* Task brief: Scan the lines below for the string "agent". Reply with how many match, and no other words.

* Provided material:
###
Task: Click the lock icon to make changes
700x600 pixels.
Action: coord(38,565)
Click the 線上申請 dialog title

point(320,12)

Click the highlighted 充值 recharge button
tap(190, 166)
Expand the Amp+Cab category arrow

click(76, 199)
###
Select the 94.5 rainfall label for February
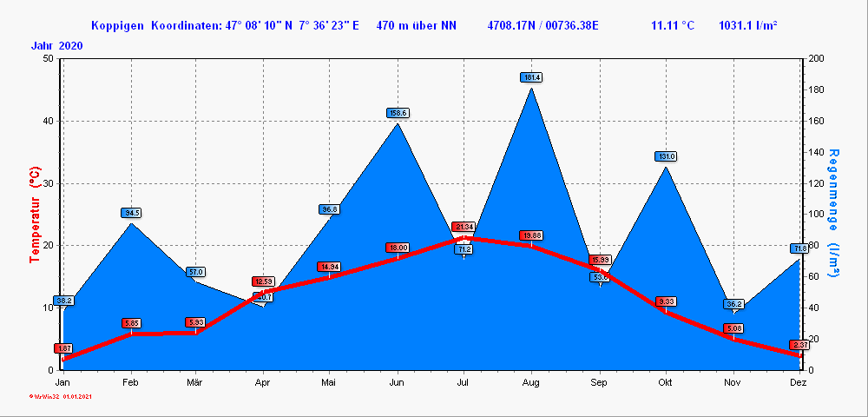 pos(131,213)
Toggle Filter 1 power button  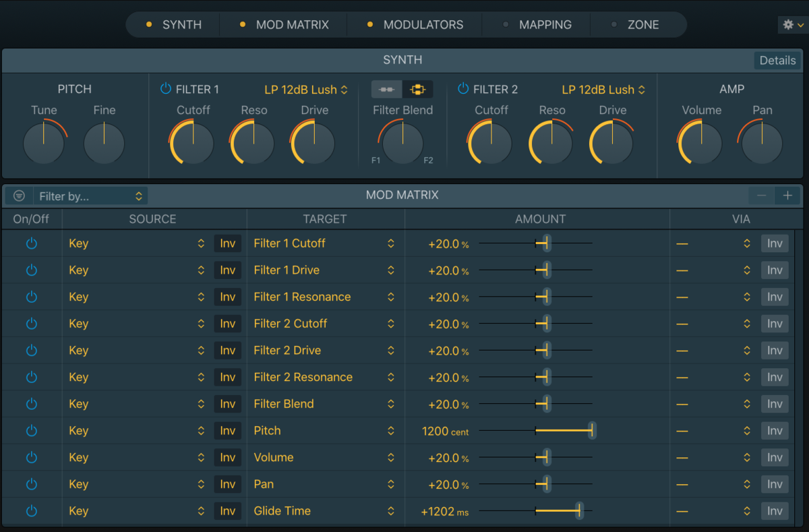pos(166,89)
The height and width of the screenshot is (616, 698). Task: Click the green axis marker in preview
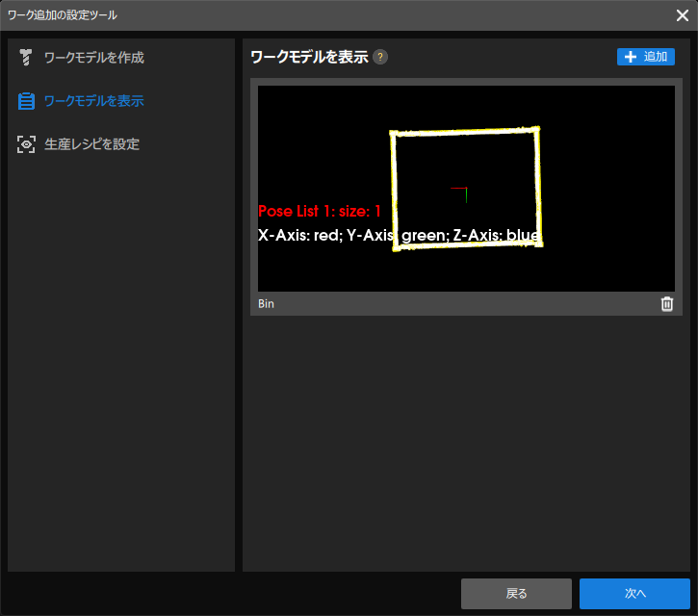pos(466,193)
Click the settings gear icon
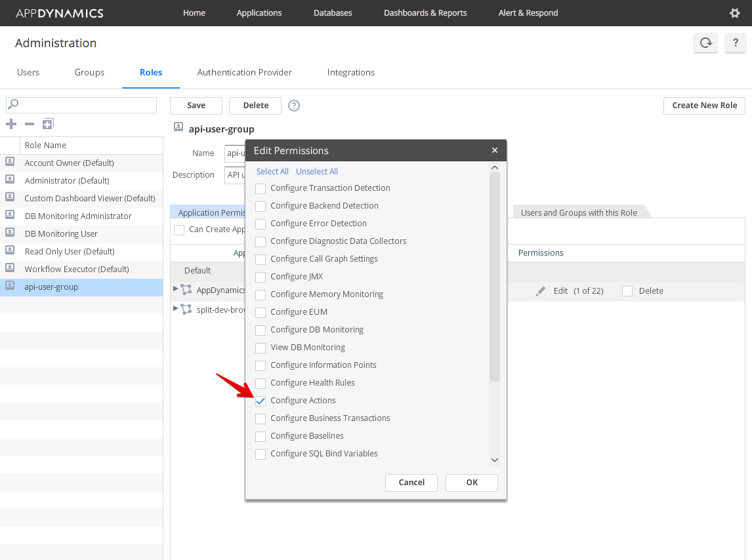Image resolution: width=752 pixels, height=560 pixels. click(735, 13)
###
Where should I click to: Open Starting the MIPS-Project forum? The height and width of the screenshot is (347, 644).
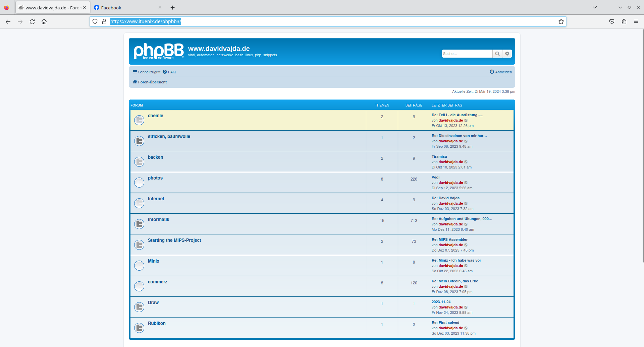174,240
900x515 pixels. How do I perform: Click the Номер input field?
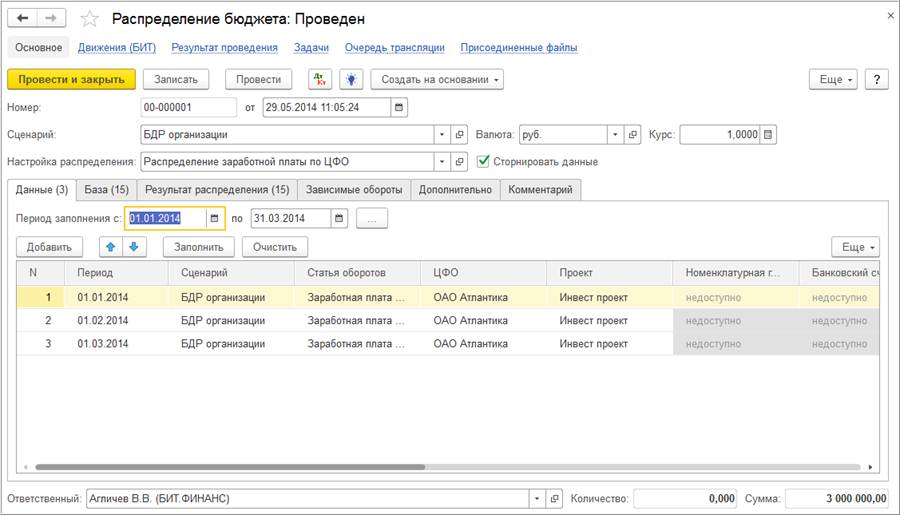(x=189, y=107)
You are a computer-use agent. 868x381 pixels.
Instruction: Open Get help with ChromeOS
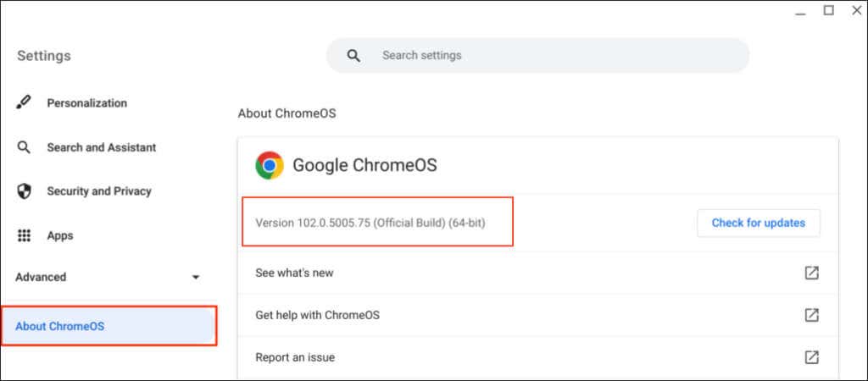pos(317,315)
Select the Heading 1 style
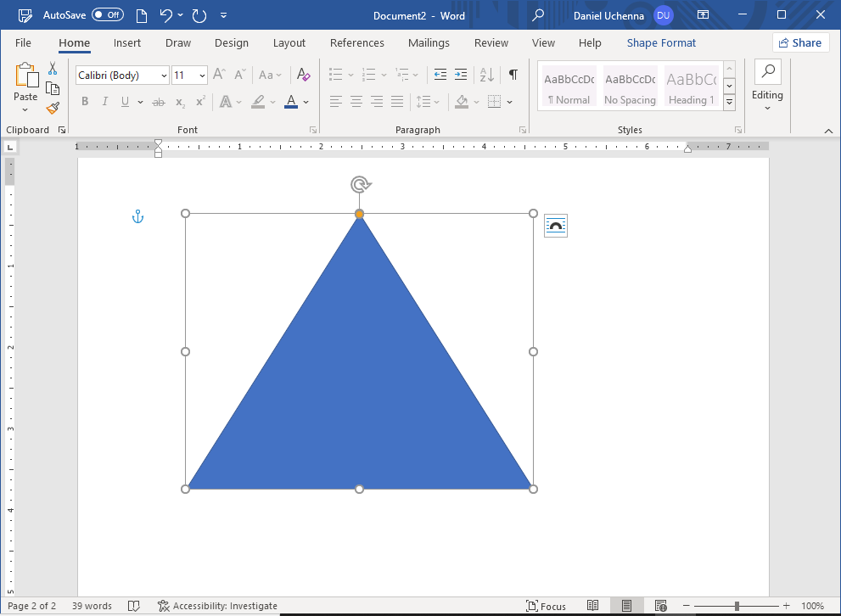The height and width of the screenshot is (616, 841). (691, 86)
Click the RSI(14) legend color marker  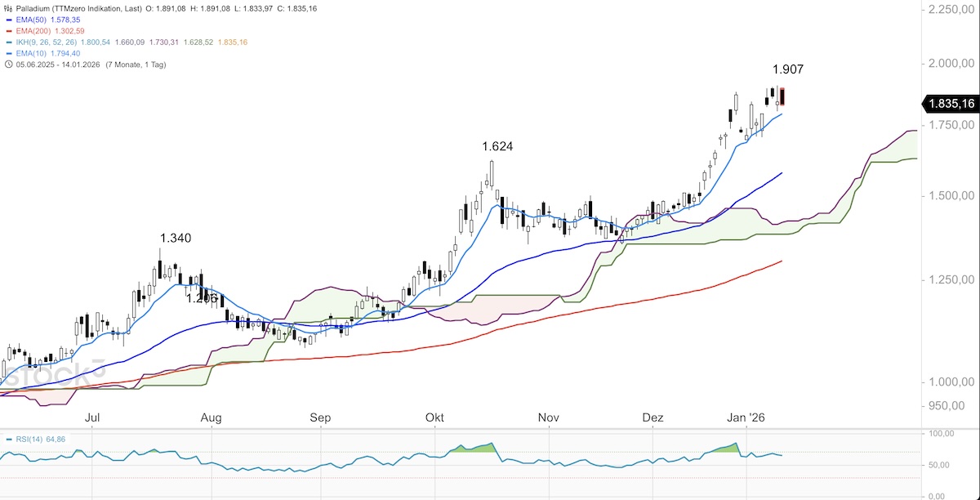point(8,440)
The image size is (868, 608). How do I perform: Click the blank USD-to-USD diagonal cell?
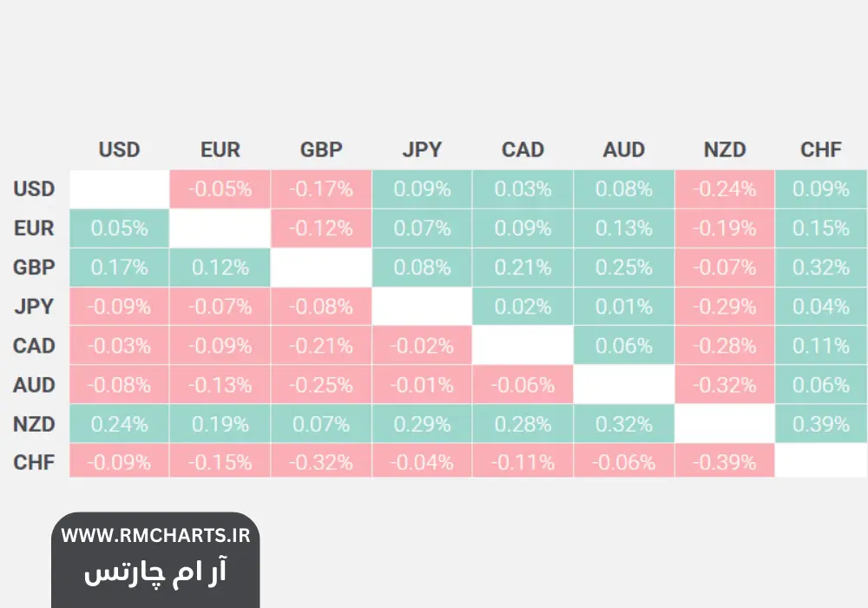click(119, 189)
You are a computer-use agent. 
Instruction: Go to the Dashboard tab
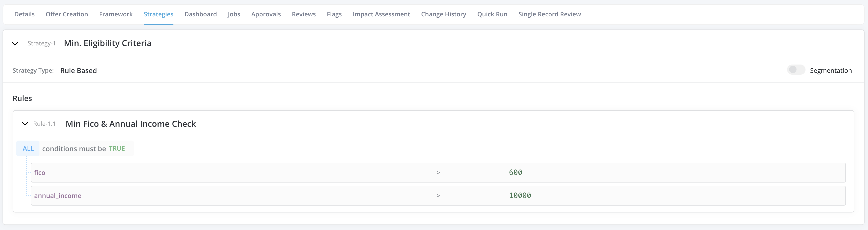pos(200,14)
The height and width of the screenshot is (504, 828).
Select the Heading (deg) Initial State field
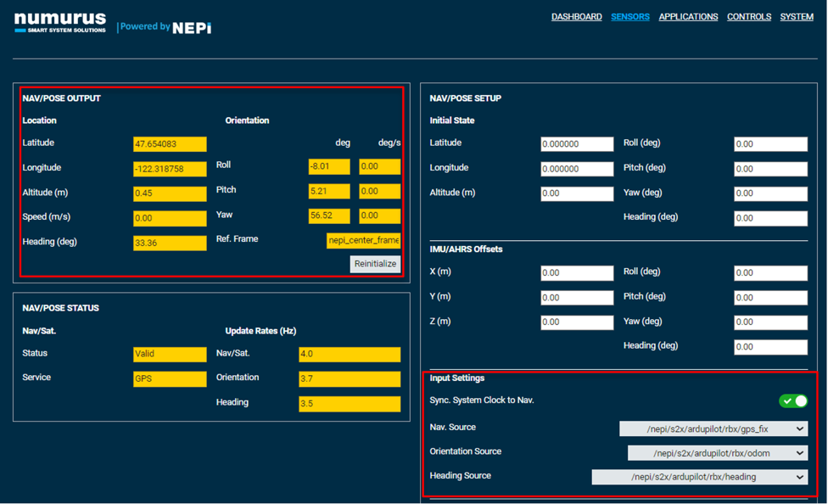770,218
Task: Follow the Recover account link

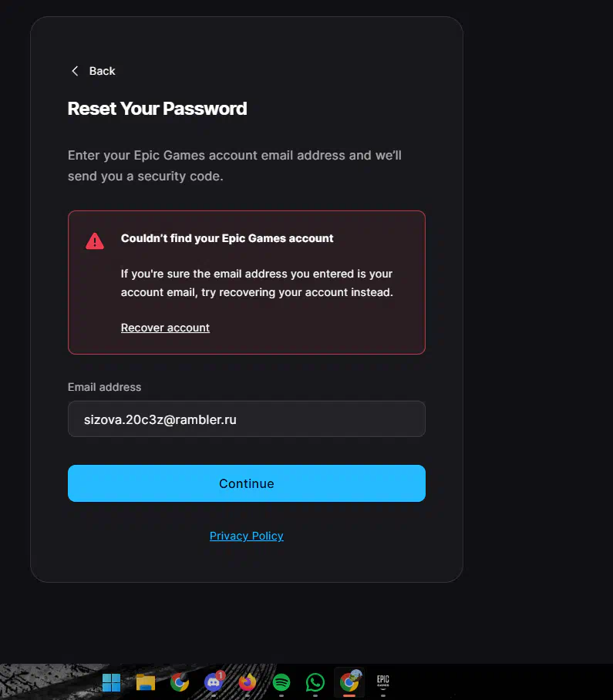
###
* Task output: 2